··· Data shown

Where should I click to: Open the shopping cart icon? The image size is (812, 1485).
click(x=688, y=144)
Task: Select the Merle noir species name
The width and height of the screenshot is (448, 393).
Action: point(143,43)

······
··· Data shown

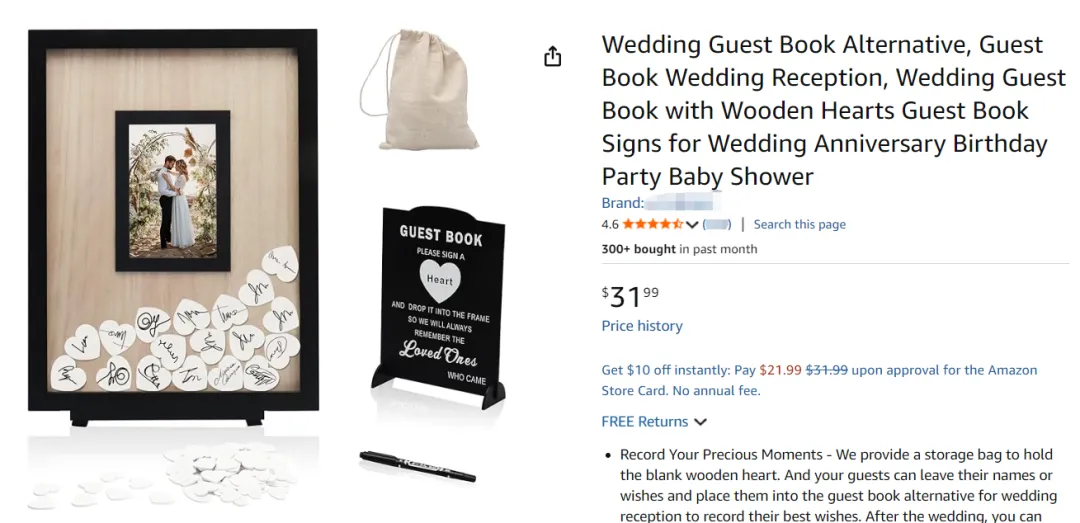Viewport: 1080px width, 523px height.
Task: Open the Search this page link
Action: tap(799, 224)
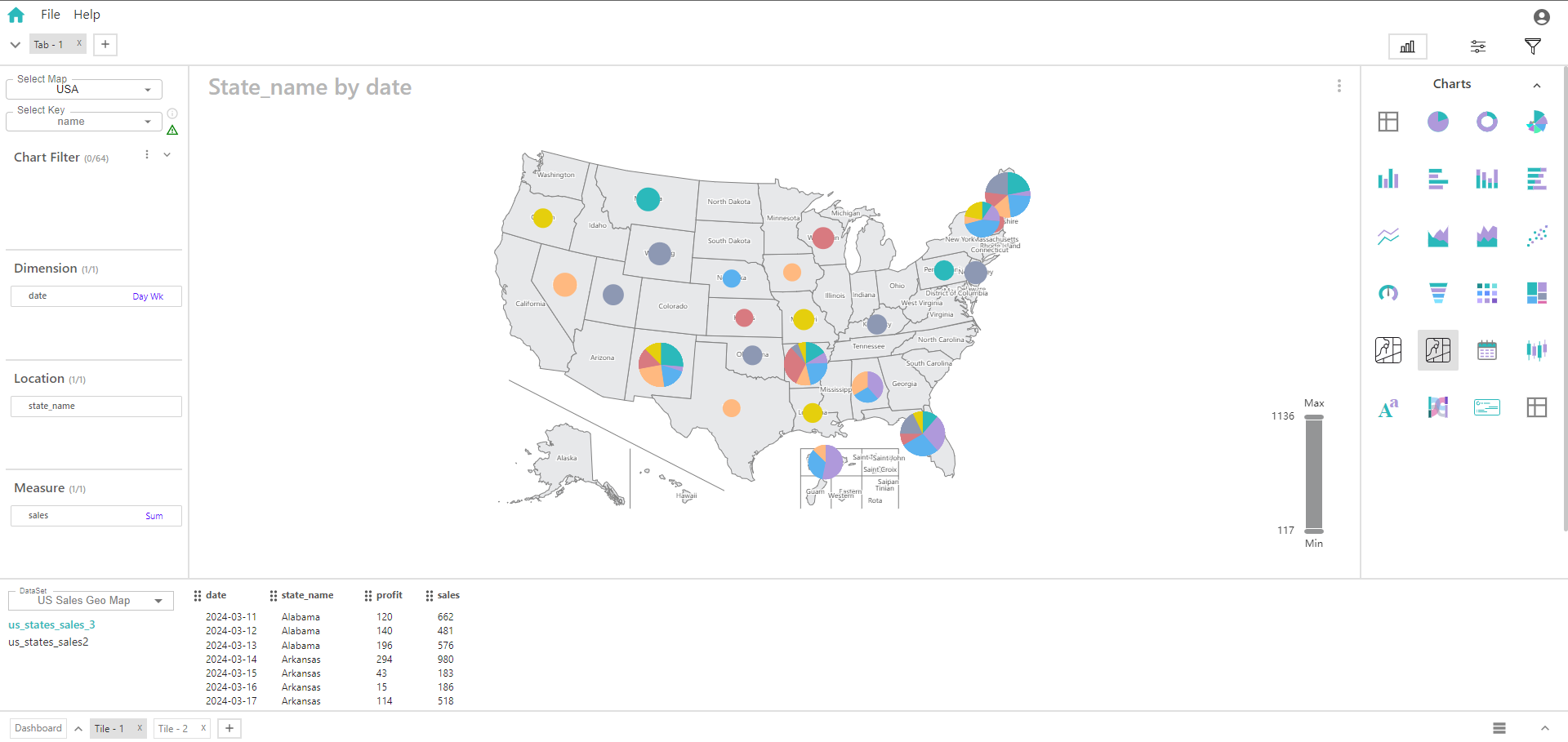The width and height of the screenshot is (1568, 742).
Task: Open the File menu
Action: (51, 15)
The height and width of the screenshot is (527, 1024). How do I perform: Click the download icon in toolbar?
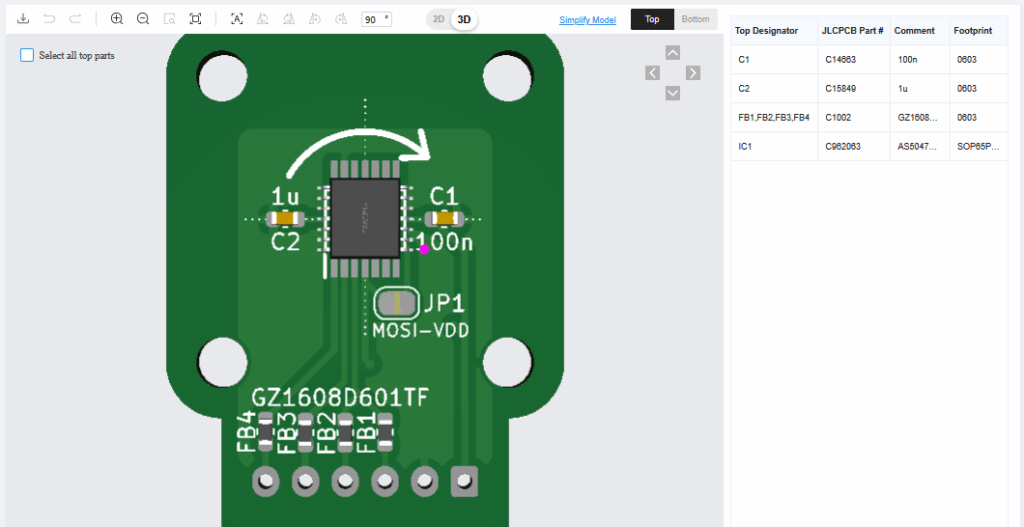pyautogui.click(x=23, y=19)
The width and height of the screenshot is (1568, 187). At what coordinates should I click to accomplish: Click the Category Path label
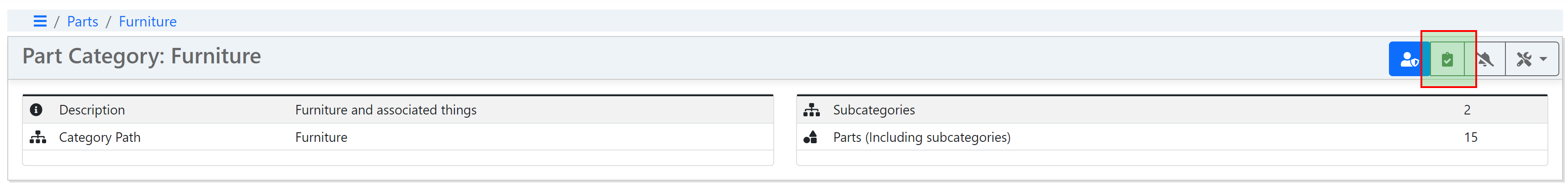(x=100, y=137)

······
··· Data shown

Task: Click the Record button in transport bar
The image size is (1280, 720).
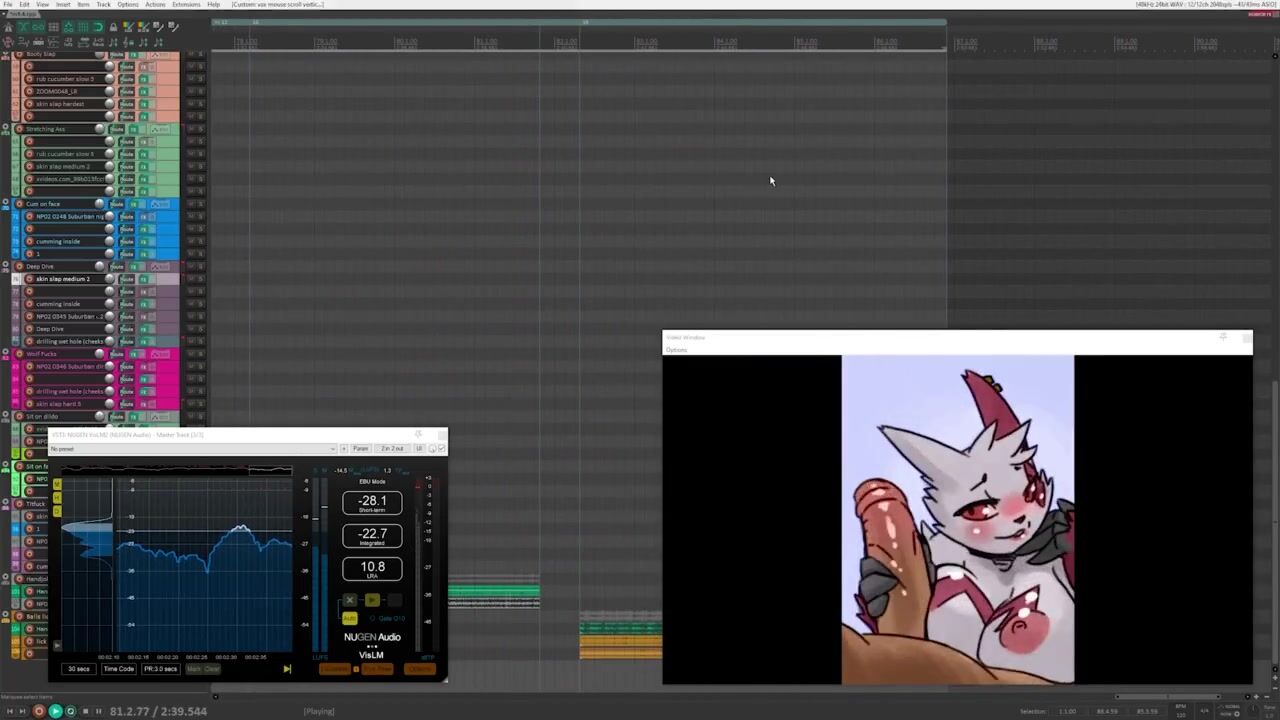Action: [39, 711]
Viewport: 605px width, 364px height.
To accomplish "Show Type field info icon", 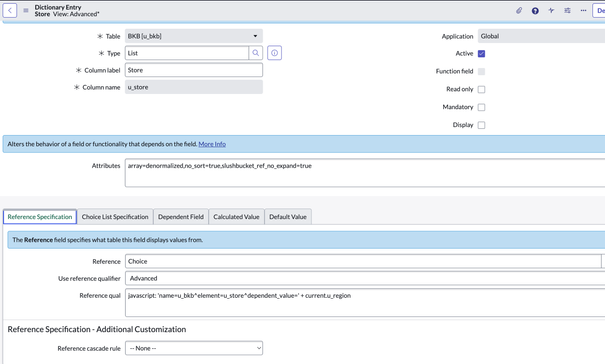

······

» Problem to work on: Copy out exactly the material that runs from the line with "The image size is (1280, 720)." to the line with "Type field info", ends included, and leave the pictures behind.

» Written response:
The image size is (1280, 720).
Action: [39, 711]
Viewport: 605px width, 364px height.
To accomplish "Show Type field info icon", 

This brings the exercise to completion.